The isolated dictatorship announced a new nuclear doctrine in September, making it clear it would never give up the weapons and that they could already be used.

“We are going to see a very dangerous crisis in Asia,” Chung Min Lee, a researcher at the Carnegie Endowment for International Peace, told a recent Paris conference.

Non-nuclear countries in the region fear that the security provided by the US nuclear umbrella is eroding.

“If you imagine extended resistance as a water balloon, today there are some significant holes in the water balloon and water is seeping in,” he said.

China’s nuclear stockpile is also growing, with the Pentagon estimating that it could top 1,000 warheads – roughly the same number of US bombs – within a decade.

And in the Middle East, the struggle to revive the 2015 nuclear deal with Iran, faltering from its brutal suppression of recent protests at home, has revived fears that Tehran may soon cross the “threshold” of building a bomb. State” can be formed.

spread fear

In August, a joint declaration by 191 countries at a UN conference on the future of the NPT was blocked by Russia at the last minute.

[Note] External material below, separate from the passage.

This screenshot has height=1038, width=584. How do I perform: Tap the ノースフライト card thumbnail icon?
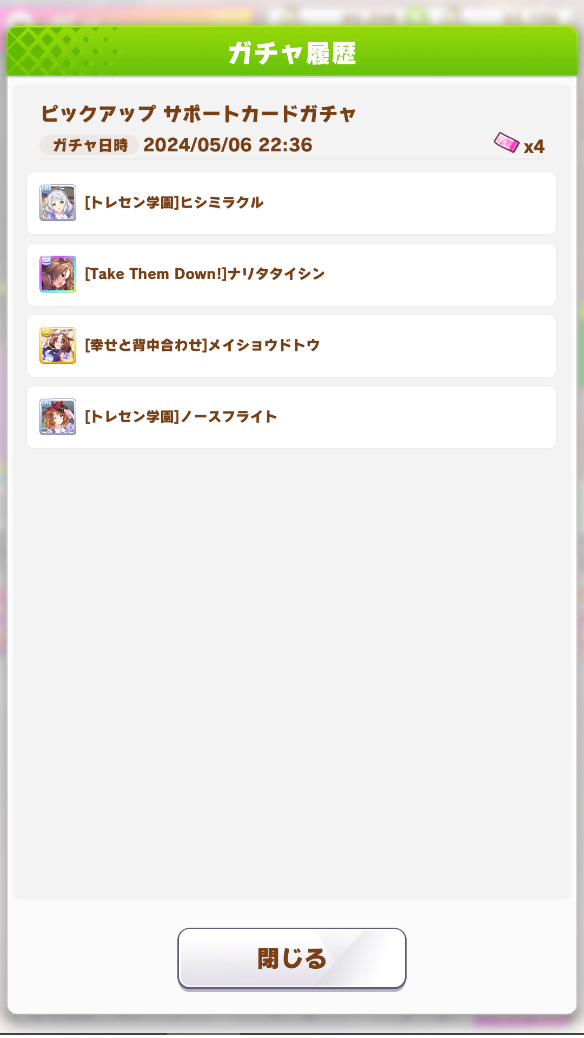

A French diplomat reported “extraordinarily aggressive nuclear rhetoric” from Moscow and “disdain” for the treaty.

“We saw a break in the attitude of Russia, which has historically been supportive of the NPT,” the diplomat said.

The diplomat said China was “very vocal”, offering “very crude condemnation” of the US-UK-Australia AUKUS Pacific alliance, which will deliver nuclear-powered submarines to Canberra.

Beijing claimed that the alliance risked further nuclear proliferation, while failing to “address doubts about the ambiguity of its own nuclear doctrine or the speed at which its arsenal is growing”.

The invasion of Ukraine, a country that voluntarily gave up nuclear weapons, by its nuclear-armed neighbor has raised fears of proliferation.

“Today, countries like Japan or South Korea can legitimately ask whether” they need a bomb of their own, said Jean-Louis Lozier, the former head of France’s nuclear forces.

“The same is true in the Middle East of Saudi Arabia, Turkey and Egypt,” he added.

(Except for the headline, this story has not been edited by NDTV staff and is published from a syndicated feed.)